Wednesday, July 11, 2012

GCSE related scams for home educators

I have noticed lately that I am apparently turning into one of those unfortunate people that one occasionally encounters in the street; shuffling along and muttering to themselves, while shouting obscenities every so often. In my own case, this behaviour is all too often precipitated by some new idiocy from the world of home education, from which I still seem unable to disengage myself. Perhaps I am suffering from some species of pre-senile dementia. It can’t be normal to read through the various HE lists and start growling, ‘For fuck’s sake!’ to one’s self every few minutes!


What with the Education Committee considering the help available to home educators and Fiona Nicholson beavering away to find out which local authorities are providing help with alternative provision, this strikes me as a good time to consider why so many teachers and local authority officers flee shrieking in terror at the prospect of helping home educating parents to arrange for their children to sit examinations such as GCSEs. This is a big topic and I shall restrict myself today to just one aspect of it.

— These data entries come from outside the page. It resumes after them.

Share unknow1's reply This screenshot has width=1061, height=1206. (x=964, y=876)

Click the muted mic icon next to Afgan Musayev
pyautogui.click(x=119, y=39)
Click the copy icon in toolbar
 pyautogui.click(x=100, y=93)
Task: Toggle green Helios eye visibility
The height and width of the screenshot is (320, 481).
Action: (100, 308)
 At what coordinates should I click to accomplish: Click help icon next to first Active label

I was reading an appeal recently by a home educating mother who was trying to secure extra time and rest breaks for her son, so that he could take a GCSE. He would apparently need at least four breaks an hour for there to be any realistic chance of his sitting the examination. She wondered what proof she would need to furnish of her son’s problems. Cue somebody advising her that under the Disability Discrimination Act, she could take a firm line with anybody who doubted her word on the matter. Well why wouldn’t it be enough for a mother simply to explain the facts of the matter to the exam centre and for them just to provide the kid with the extra time or laptop or whatever he needs? The answer is that this whole business has turned into a huge racket in the last few years.

At the local comprehensive, no fewer than 15% of the children sitting GCSEs get extra time and various other things such as scribes or laptops. One child in six! What is truly astonishing is that they are almost without exception the most middle class children with the pushiest and most articulate parents. Rummy indeed! Are middle class children more prone to dyslexia and neurological difficulties? Well, no; it is of course a scam. By getting a report from a tame specialist, which will set you back a few hundred pounds, your child can have two hours to write an essay, rather than just the one hour that all the other children are getting. This is a huge advantage. Nor is this all.

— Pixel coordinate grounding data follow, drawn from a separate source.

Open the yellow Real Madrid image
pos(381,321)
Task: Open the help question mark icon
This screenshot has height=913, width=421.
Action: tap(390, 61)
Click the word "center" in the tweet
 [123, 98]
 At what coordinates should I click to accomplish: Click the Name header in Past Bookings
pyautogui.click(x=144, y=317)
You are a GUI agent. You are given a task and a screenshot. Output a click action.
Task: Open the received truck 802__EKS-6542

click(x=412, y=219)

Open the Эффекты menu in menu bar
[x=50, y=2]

It is also possible to boost your child’s exam marks by pleading a range of special circumstances, ranging from headaches on the day of the exam to being diagnosed with terminal cancer the day before. The one will give you an extra 1%, the other 5%. In between these two extremes are a whole raft of possible life-events; pets falling ill, seeing somebody killed in a road accident, death of a grandmother and so on. By combining a couple of these with dyslexia, you can give your kid a huge advantage in GCSEs.

What is the point of all this though? After all, GCSEs don’t matter all that much, do they? In fact they do matter a great deal if one wishes to get a place at one of the better universities. Oxford and Cambridge expect to see a string of seven or eight A* GCSEs as standard, as do a few other universities in the Russell Group. At less prestigious places, GCSE results are often used as a tiebreaker. If you have a bunch of kids, all with three A levels at A, you can look at their GCSEs; the one with mostly As will often trump the one with mostly Bs.

A natural consequence of all this is that many well informed parents work the system by pretending that their children are dyslectic and have suffered some sort of trauma the day before an exam. This sort of thing is nearly always accepted, but many teachers are getting a bit sick of it. Between them, the exam boards each get over half a million appeals for special consideration every year and only 3% are rejected. With one child in six being given extra time, separate rooms, laptops and so on during GCSEs; it is starting to be plain that this is becoming another tactic by parents to boost their kids’ grades at GCSE from B to A or from A to A*.

I am not of course saying that there is no such thing as dyslexia. Nor am I objecting to children with special educational needs being granted extra help. Rather, I am claiming that middle class parents are using the system to give their children an unfair advantage over the rest and that attempts are now being made to discourage the practice. One of these is to be a bit stricter about which children genuinely have a disability.

I am afraid that home educating parents are famous for wanting special provision for their children. There are a number of possible explanations for this. One is that many home educated children have been withdrawn from school precisely because they had special needs that the school was unable to cater for. Another might be because the parents are predominantly middle class and are therefore using the same scam as many other middle class parents. It may also be the case that they are so used to having their own way and believing their child to be special, that they want different treatment as a matter of course.

Whatever the explanation, and it could well be a mixture of all of the above, it makes fixing up GCSEs for home educators something of a nightmare and is one reason why many places give them a wide berth. In my next piece, I shall look at a few other reasons why so few people seem to want to help home educators to enter their children for exams.